Understanding and Optimizing Agentic Workflows via Shapley value
Yingxuan Yang, Bo Huang, Siyuan Qi, Chao Feng, Haoyi Hu, Yuxuan Zhu, Jinbo Hu, Haoran Zhao, Ziyi He, Xiao Liu, Muning Wen, Zongyu Wang, Lin Qiu, Xuezhi Cao, Xunliang Cai, Yong Yu, Weinan Zhang
TL;DR
ShapleyFlow introduces a principled, game-theoretic framework to analyze and optimize agentic workflows by treating workflow components as cooperative players and applying the Shapley value to attribute performance across all coalitions. By evaluating 2^n configurations, the framework (a) provides fine-grained component attribution, (b) uncovers synergistic interactions, and (c) enables task-specific optimal workflow discovery. The authors build CapaBench, a benchmark of over 1,500 tasks across seven domains, and demonstrate that task-specific configurations consistently outperform single-LLM baselines across domains.
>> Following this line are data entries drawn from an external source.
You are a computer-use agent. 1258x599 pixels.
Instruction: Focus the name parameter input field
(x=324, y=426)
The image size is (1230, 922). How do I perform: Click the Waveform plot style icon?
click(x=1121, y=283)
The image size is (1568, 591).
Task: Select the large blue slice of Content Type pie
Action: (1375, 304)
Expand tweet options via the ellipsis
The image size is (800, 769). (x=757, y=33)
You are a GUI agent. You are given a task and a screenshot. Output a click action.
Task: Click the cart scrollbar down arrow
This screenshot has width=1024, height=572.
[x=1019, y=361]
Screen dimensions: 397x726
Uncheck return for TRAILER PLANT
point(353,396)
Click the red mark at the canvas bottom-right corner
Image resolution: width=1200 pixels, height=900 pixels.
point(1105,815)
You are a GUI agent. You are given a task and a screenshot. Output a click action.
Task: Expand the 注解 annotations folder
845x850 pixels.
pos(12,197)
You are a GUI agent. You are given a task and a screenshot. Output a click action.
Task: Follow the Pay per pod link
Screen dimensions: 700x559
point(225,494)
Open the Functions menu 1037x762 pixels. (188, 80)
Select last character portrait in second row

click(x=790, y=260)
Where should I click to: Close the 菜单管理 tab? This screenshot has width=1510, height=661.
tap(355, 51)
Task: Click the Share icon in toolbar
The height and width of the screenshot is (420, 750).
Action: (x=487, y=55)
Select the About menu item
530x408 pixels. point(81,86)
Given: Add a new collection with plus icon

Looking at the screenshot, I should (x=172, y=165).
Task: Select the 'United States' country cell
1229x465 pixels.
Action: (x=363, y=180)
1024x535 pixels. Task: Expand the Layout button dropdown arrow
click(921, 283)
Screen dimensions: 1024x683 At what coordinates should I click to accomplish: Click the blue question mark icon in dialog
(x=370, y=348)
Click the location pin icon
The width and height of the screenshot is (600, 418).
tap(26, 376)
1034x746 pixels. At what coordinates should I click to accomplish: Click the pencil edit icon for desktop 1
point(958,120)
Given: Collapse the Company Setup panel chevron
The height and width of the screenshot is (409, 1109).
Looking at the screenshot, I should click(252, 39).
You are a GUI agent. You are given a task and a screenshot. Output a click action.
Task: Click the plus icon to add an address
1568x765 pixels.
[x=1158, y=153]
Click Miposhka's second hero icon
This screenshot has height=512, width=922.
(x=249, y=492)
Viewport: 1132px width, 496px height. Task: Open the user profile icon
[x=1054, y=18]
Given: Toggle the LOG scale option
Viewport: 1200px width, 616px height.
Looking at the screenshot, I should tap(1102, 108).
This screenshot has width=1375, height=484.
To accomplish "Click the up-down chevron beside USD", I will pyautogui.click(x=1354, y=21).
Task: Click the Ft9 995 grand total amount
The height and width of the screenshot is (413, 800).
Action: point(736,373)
They show robustness of attribution to baseline model choice and validate Shapley-based insights against independent evaluations, delivering actionable design guidelines for domain-general workflow optimization. Overall, ShapleyFlow shifts workflow evaluation from black-box end-task performance toward principled, interpretable optimization of multi-component AI systems.
Abstract
Agentic workflows have become the dominant paradigm for building complex AI systems, orchestrating specialized components, such as planning, reasoning, action execution, and reflection, to tackle sophisticated real-world tasks. However, systematically analyzing and optimizing these workflows remains challenging due to intricate component interdependencies and the lack of principled attribution methods. In this work, we introduce ShapleyFlow, the first framework that employs cooperative game theory to analyze and optimize agentic workflows. By applying the Shapley value to evaluate all possible component configurations, ShapleyFlow enables fine-grained attribution of each component's contribution and facilitates the identification of task-specific optimal configurations. Through a constructed dataset evaluated across 7 scenarios, such as navigation, math and OS, we demonstrate 3 key contributions: (1) Theoretical Framework: a principled game-theoretic approach for the attribution of contributions in agentic workflows. (2) Optimal Workflow Discovery: ShapleyFlow identifies task-specific component configurations that consistently outperform workflows relying on a single LLM across all tested tasks. (3) Comprehensive Analysis: we construct and analyze over 1,500 tasks, providing actionable insights and design guidelines for optimizing workflows across multiple domains.